Under the EU’s Emissions Trading System (ETS), airlines will have to buy 15 percent of polluting rights accorded to them in 2012 — the 15 percent is estimated at 32 million tonnes per year of CO2 by the European Commission. The measure could bring in 256 million euros this year.
Despite their objections, US and Chinese airlines have applied for the 85 percent of allowances that are handed out for free, Valero-Ladron said.
The EU, the only region in the world to make airlines pay for emissions, says it will provide exemptions to air carriers from nations that enact similar measures to reduce airborne pollution.
“If any country wants to reduce emissions differently, that is fine with us as long as their measures have an equivalent environmental impact,” Valero-Ladron said.
He said the Commission was involved in talks with countries over the issue.

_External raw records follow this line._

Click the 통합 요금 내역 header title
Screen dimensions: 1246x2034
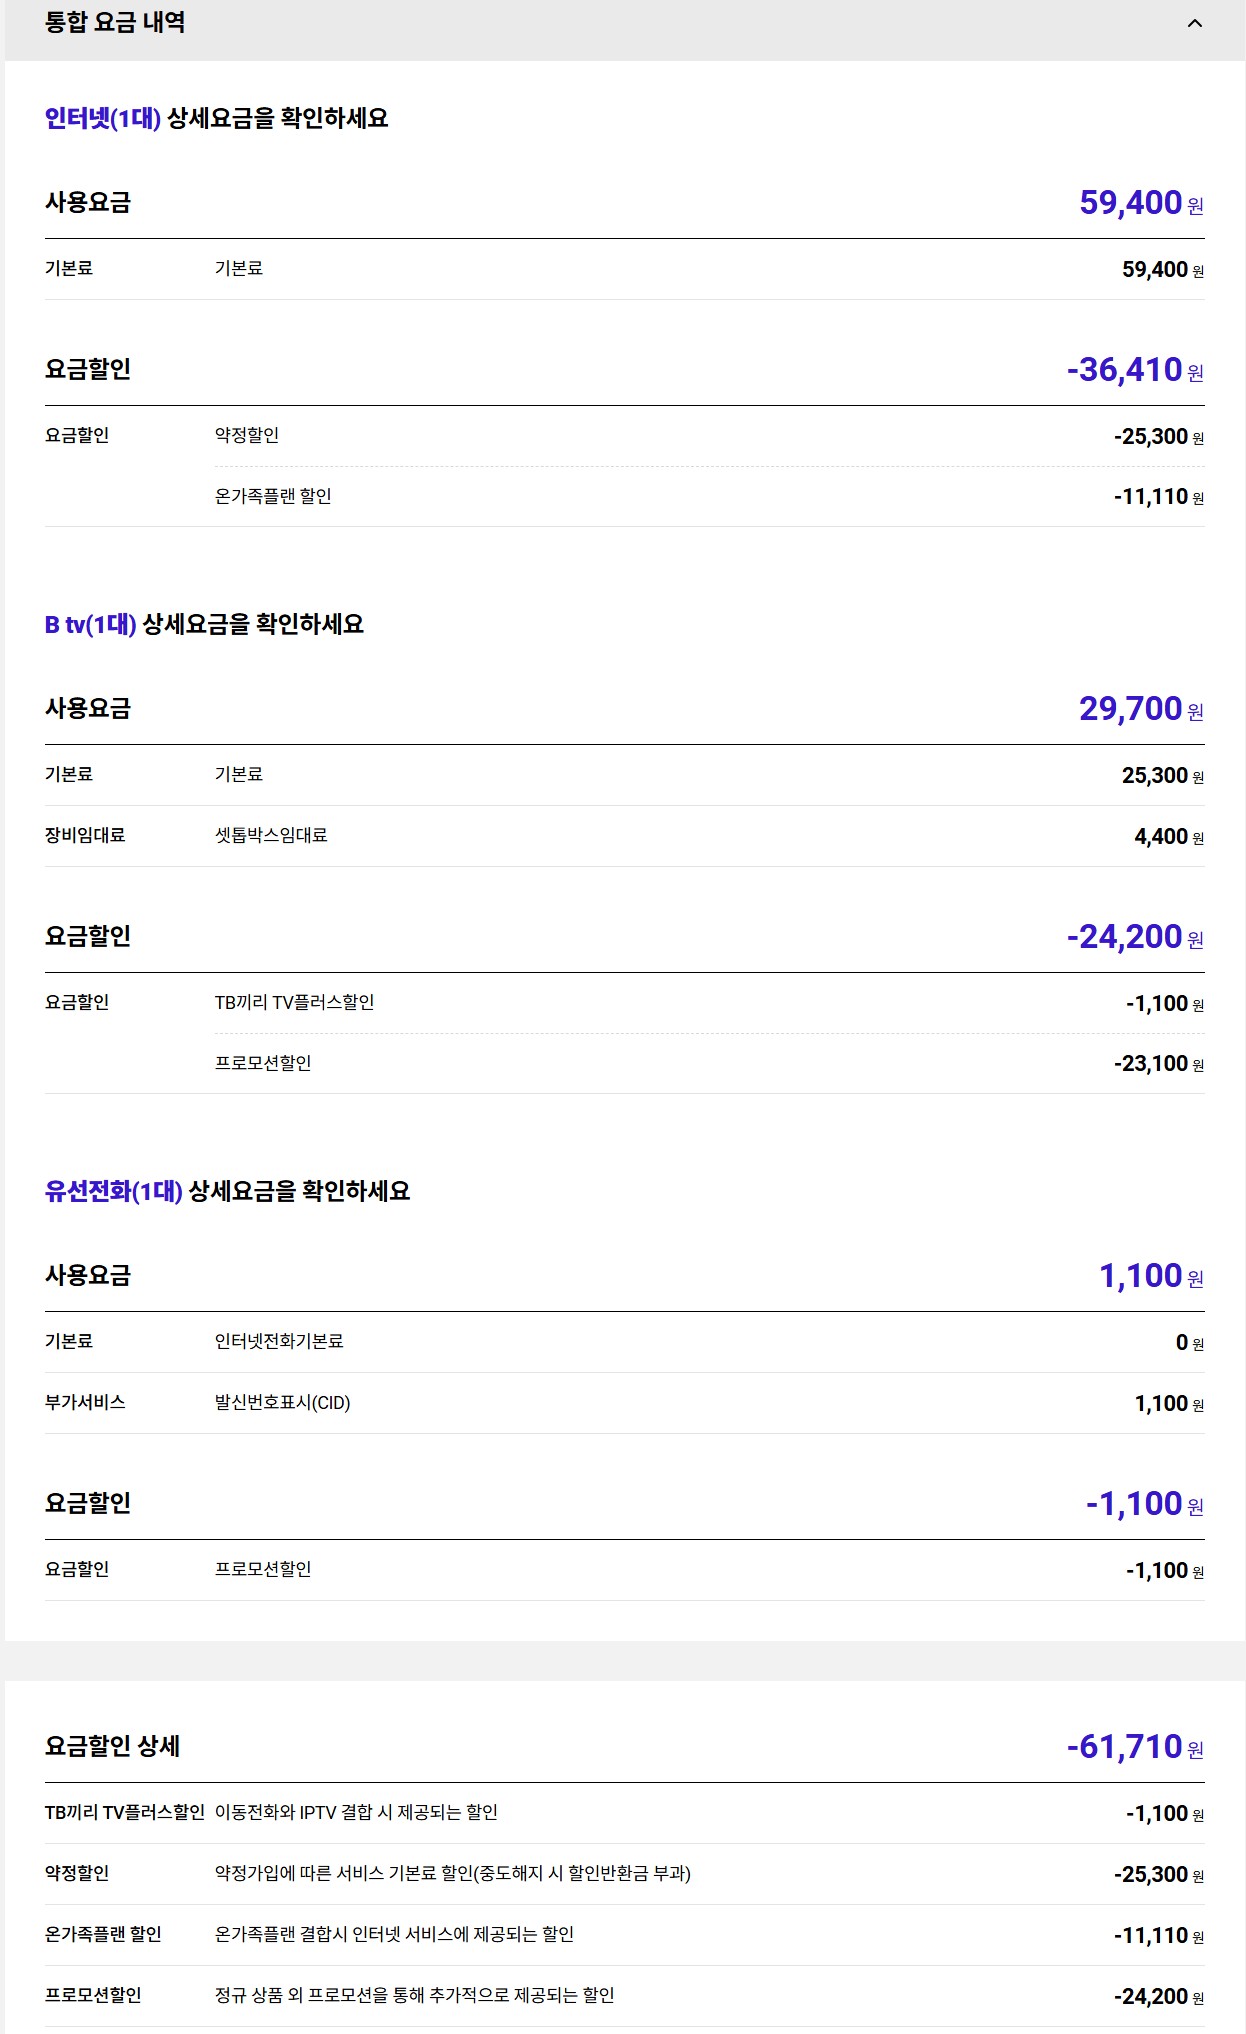pos(115,23)
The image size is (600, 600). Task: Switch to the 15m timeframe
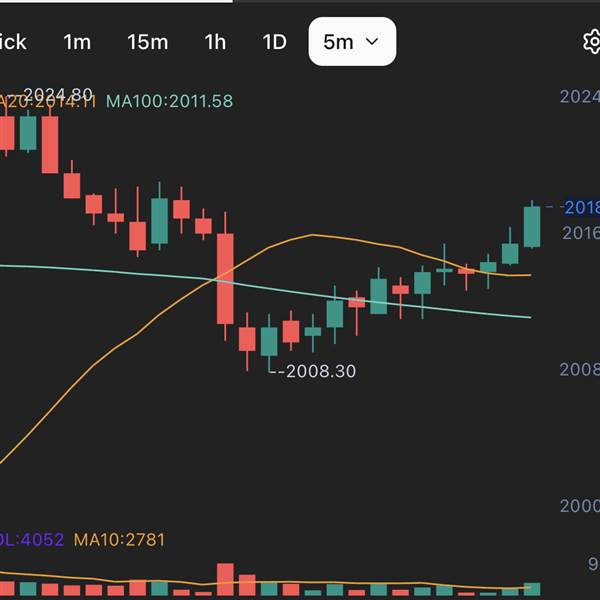147,41
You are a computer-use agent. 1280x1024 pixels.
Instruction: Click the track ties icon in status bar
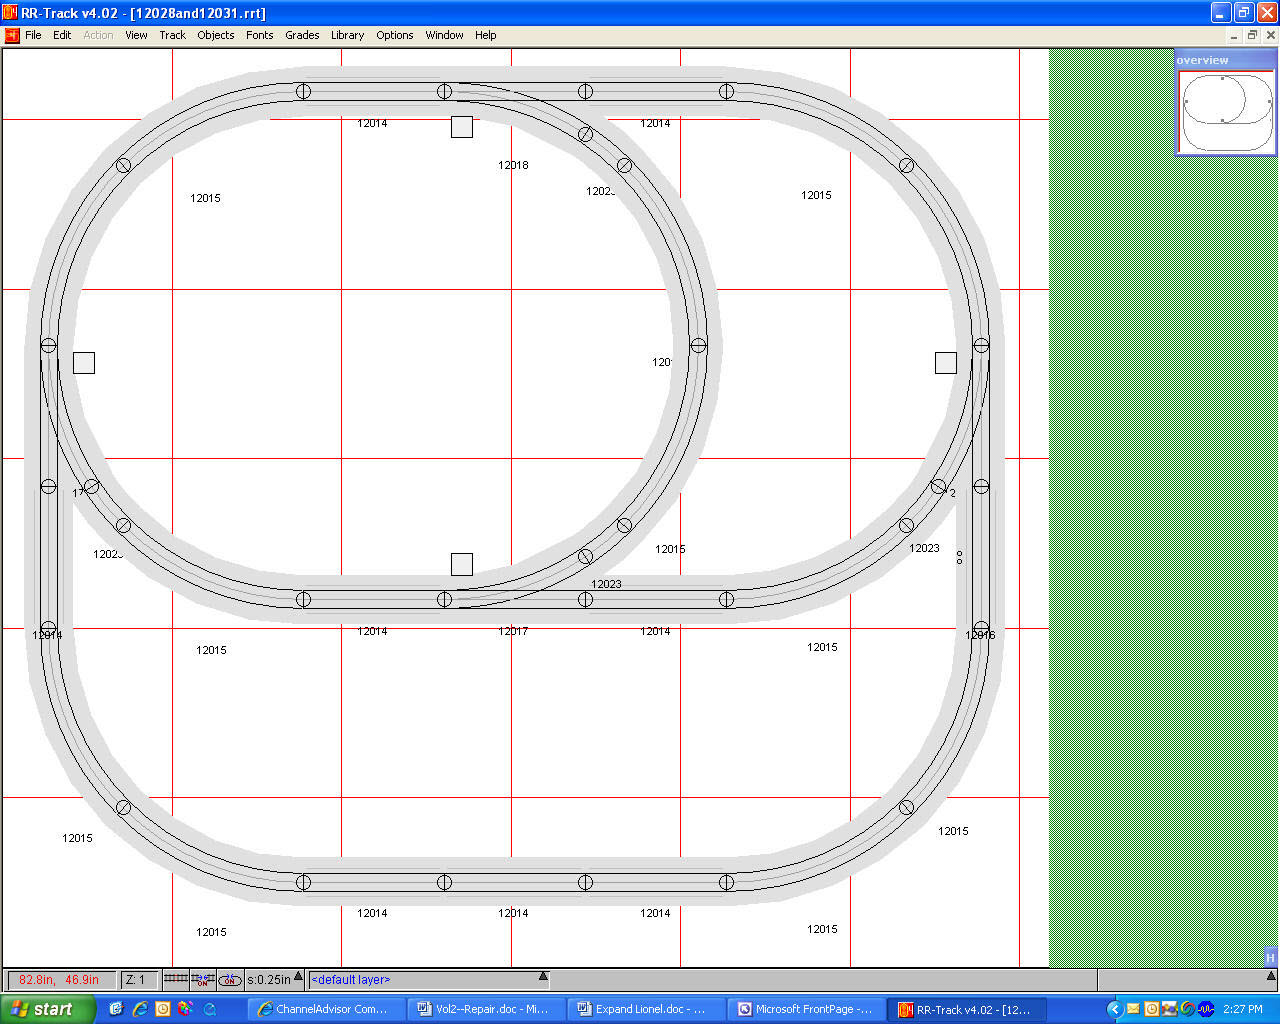click(175, 980)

The 27-nation bloc decided to include airlines, responsible for three percent of global emissions, in the ETS in the absence of a global agreement to cap aviation emissions.
The rules came into force on Sunday after the EU’s highest court last month rejected a challenge brought by North American carriers, which had argued that it amounted to a tax and violated international aviation laws.
Foreign airlines and governments are still fuming.
Chinese foreign ministry spokesman Hong Lei urged the EU authorities to “resolve this issue in a pragmatic and prudent manner.”
Some airlines have announced new ticket fees since the EU’s rules came into force.
US carrier Delta Air Lines, one of the world’s biggest airlines, added a $6 surcharge for two-way flights between the United States and Europe.
Germany’s Lufthansa indicated it would raise its fuel surcharge, a move taken by Belgian carrier Brussels Airlines, which increased it by 10 euros to 135 euros for international flights and by three euros to 39 euros for EU routes.
The European Commission argues that the cost for airlines is manageable, estimating that the scheme could prompt carriers to add between 4.0 and 24 euros ($32) to the price of a two-way long-haul flights.
A one-way flight between New York and London emits around 385 kilogrammes of CO2 per passenger, a cost of around $5.40 per passenger at current carbon prices of 12 euros per tonne, according to Valero-Ladron.
Since airlines are only required to pay for 15 percent of their allowances, with 85 percent handed out for free, the actual cost would be between $1 and $2, he added.
“This is hardly an insurmountable issue for them,” he said.